On doit souligner qu’un clivage racial n’existe pas non plus parmi les fonctionnaires inculpés de l’UAW. Parmi ces derniers figurent des cadres noirs et blancs qui ont démontré leur capacité commune de voler les travailleurs et d’accepter des pots-de-vin des entreprises. Cela fait partie d’une croissance énorme de l’inégalité sociale au sein des populations minoritaires. Une petite minorité parmi eux occupe des postes de pouvoir et de privilège dans les universités, l’État, les salles de conseil des entreprises et l’appareil syndical.

Quiconque se présente aux piquets de grève pour parler de «privilège blanc» – ou, d’ailleurs, de privilège masculin et du patriarcat – devrait être considéré comme un provocateur de l’entreprise engagé pour tenter de diviser les travailleurs.
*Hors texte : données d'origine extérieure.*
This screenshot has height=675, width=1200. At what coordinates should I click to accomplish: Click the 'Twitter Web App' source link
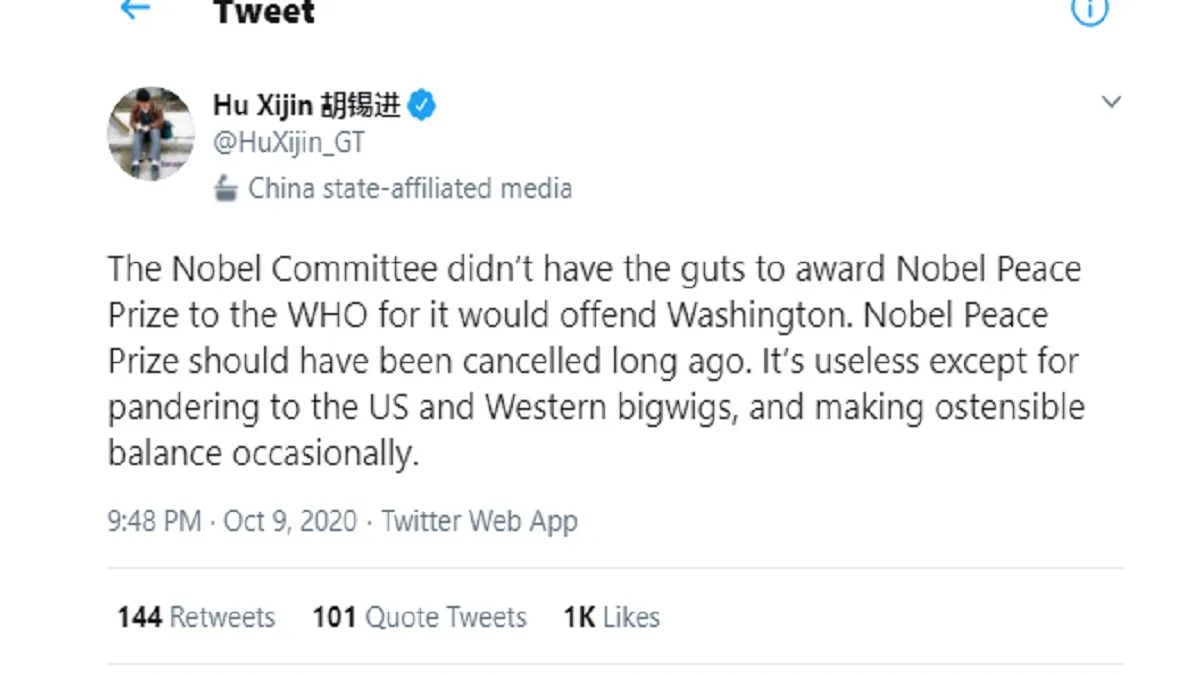click(x=480, y=521)
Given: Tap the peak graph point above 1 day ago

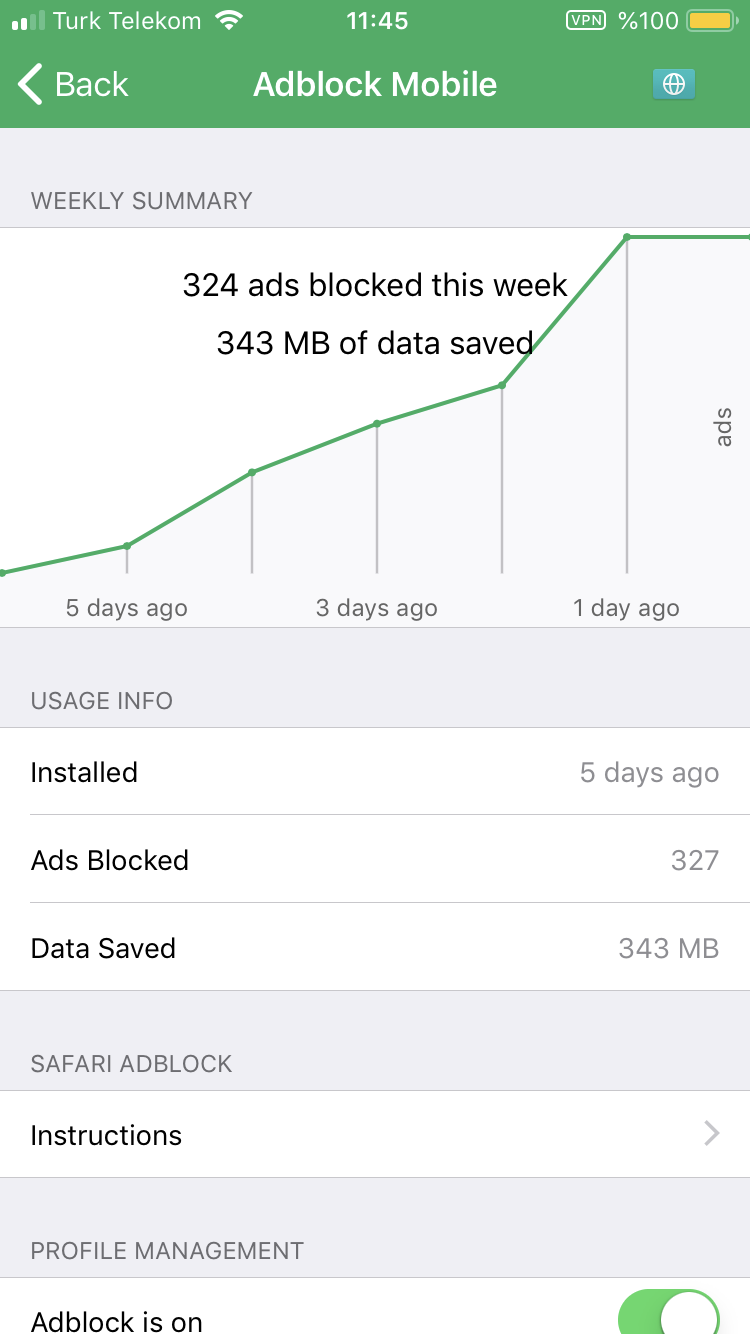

Les organisations qui entourent le Parti démocrate ont largement ignoré la lutte des travailleurs de l’automobile. Mais, dans la mesure où ils interviennent, ce sera pour tenter de renforcer l’UAW et d’injecter la politique de race et de genre.

La lutte pour unifier la classe ouvrière aux États-Unis à travers toutes les lignes raciales, ethniques et de genre fait partie de la lutte pour unir les travailleurs à travers le monde sur la base de leurs intérêts de classe communs. La politique raciste et identitaire qui est la spécialité du Parti démocrate est le pendant du chauvinisme anti-immigré promu par l’administration Trump – et facilité par les démocrates – qui vise à dresser les travailleurs des États-Unis contre leurs frères et sœurs de classe en Amérique latine et en Asie.

La grève chez GM est une étape d’une tendance beaucoup plus large. La croissance de la lutte des classes est un processus objectif qui mine profondément tous les efforts visant à diviser la classe ouvrière en fonction de la nation, de la race, de l’appartenance ethnique, de la langue ou du genre. Au fur et à mesure que la lutte de classe se développe et revêt un caractère ouvertement anticapitaliste et socialiste, la nature et le rôle de la politique d’identité raciale et des organisations qui la promeuvent seront révélés plus clairement encore.